Com efeito, aposto ao bem doado cláusula de impenhorabilidade ou incomunicabilidade, nada obsta que, por vontade de seu titular, o referido bem seja alienado, pois tais cláusulas não inibem a transferência do bem. Situação diferente seria se a cláusula de inalienabilidade fosse gravada ao bem. Neste último caso, a transferência do imóvel seria estritamente vedada.

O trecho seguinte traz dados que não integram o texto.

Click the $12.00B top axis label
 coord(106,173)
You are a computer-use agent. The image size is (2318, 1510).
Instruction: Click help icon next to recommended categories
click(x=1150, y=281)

Confira-se a ementa de julgamento da corte pretoriana:

RECURSO ESPECIAL – AÇÃO DE CANCELAMENTO DE GRAVAMES – PROCEDIMENTO ESPECIAL DE JURISDIÇÃO VOLUNTÁRIA – IMPENHORABILIDADE E INCOMUNICABILIDADE – DOAÇÃO – MORTE DO DOADOR – RESTRIÇÃO DO DIREITO DE PROPRIEDADE – INTERPRETAÇÃO DO CAPUT DO ARTIGO 1.911 DO CÓDIGO CIVIL DE 2002 .
INSURGÊNCIA DA AUTORA.
Quaestio Iuris: Cinge-se a controvérsia em definir a interpretação jurídica a ser dada ao caput do art. 1.911 do Código Civil de 2002 diante da nítida limitação ao pleno direito de propriedade, para definir se a aposição da cláusula de impenhorabilidade e/ou incomunicabilidade em ato de liberalidade importa automaticamente, ou não, na cláusula de inalienabilidade.
1. A exegese do caput do art. 1.911 do Código Civil de 2002 conduz ao entendimento de que: a) há possibilidade de imposição autônoma das cláusulas de inalienabilidade, impenhorabilidade e incomunicabilidade, a critério do doador/instituidor; b) uma vez aposto o gravame da inalienabilidade, pressupõe-se, ex vi lege, automaticamente, a impenhorabilidade e a incomunicabilidade; c) a inserção exclusiva da proibição de não penhorar e/ou não comunicar não gera a presunção do ônus da inalienabilidade; e d) a instituição autônoma da impenhorabilidade, por si só, não pressupõe a incomunicabilidade e vice-versa.
2. Caso concreto: deve ser acolhida a pretensão recursal veiculada no apelo extremo para, julgando procedente o pedido inicial, autorizar o cancelamento dos gravames, considerando que não há que se falar em inalienabilidade do imóvel gravado exclusivamente com as cláusulas de impenhorabilidade e incomunicabilidade.
3. Recurso especial provido.
(REsp 1155547/MG, Rel. Ministro MARCO BUZZI, QUARTA TURMA, julgado em 06/11/2018, DJe 09/11/2018)

Portanto, caso o Cartório de sua cidade vede a transferência de bens imóveis em razão da aposição aos mesmos de cláusulas de incomunicabilidade e impenhorabilidade, busque os serviços de um advogado para análise e emissão de parecer acerca da situação.